** Start of Material for the task **

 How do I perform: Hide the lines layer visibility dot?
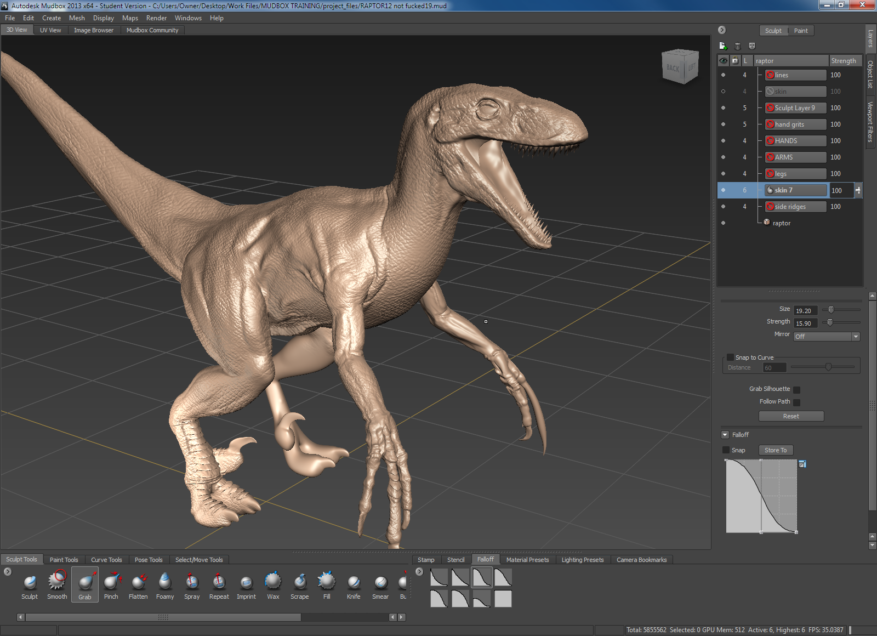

** End of Material for the task **
** Start of Material for the task **

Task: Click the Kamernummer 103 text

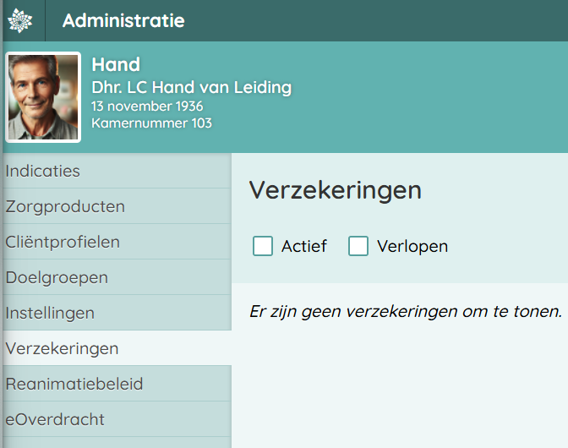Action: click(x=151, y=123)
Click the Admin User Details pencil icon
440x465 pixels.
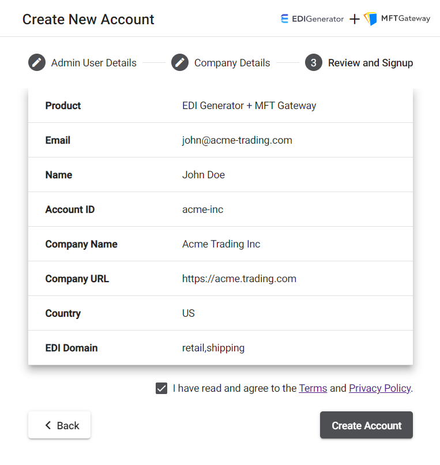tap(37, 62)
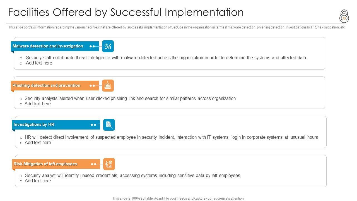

** End of Material for the task **
** Start of Material for the task **

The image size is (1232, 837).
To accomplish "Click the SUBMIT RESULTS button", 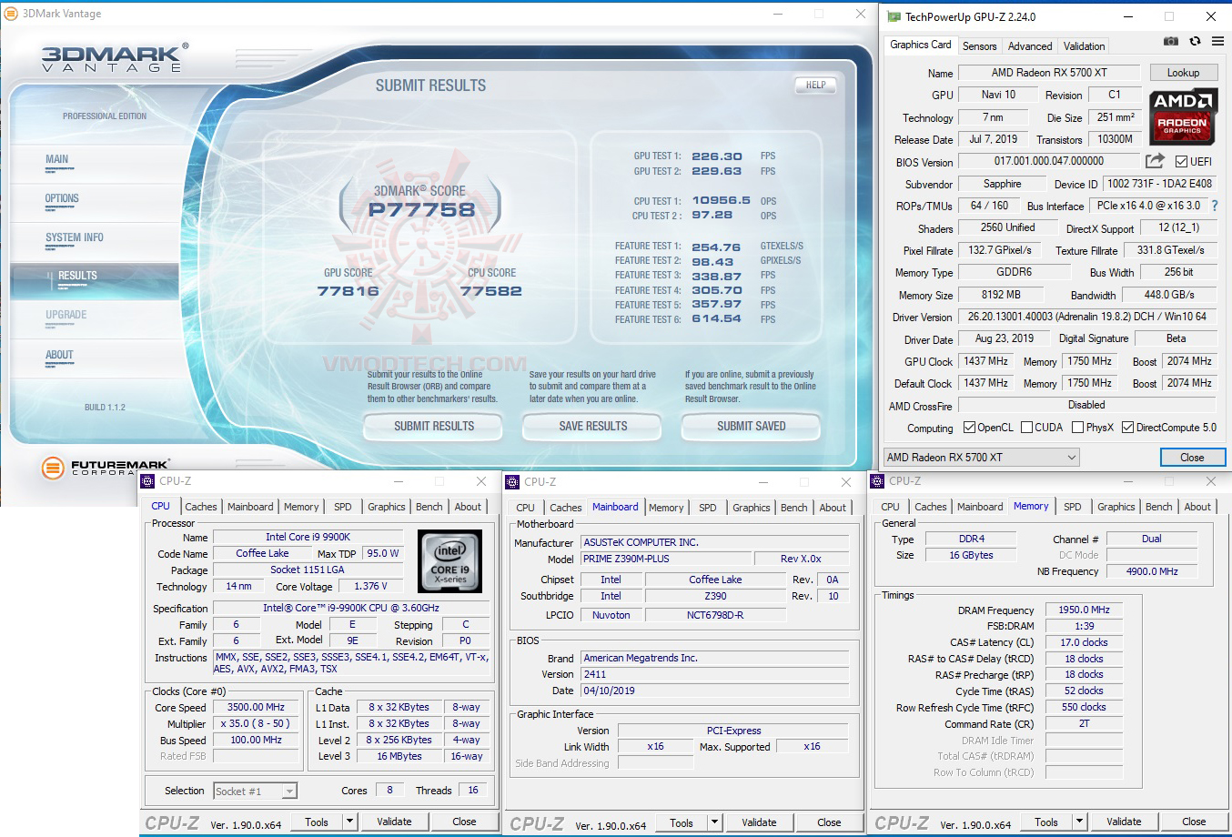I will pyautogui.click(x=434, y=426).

** End of Material for the task **

▸ **Set problem**: Copy the material between the line holding "Task: Click the Kamernummer 103 text" and the line holding "tap(37, 62)", inclusive, leaving the pictures out of your answer.

▸ **Response to this task**:
Task: Click the Kamernummer 103 text

Action: click(x=151, y=123)
Click the Admin User Details pencil icon
440x465 pixels.
tap(37, 62)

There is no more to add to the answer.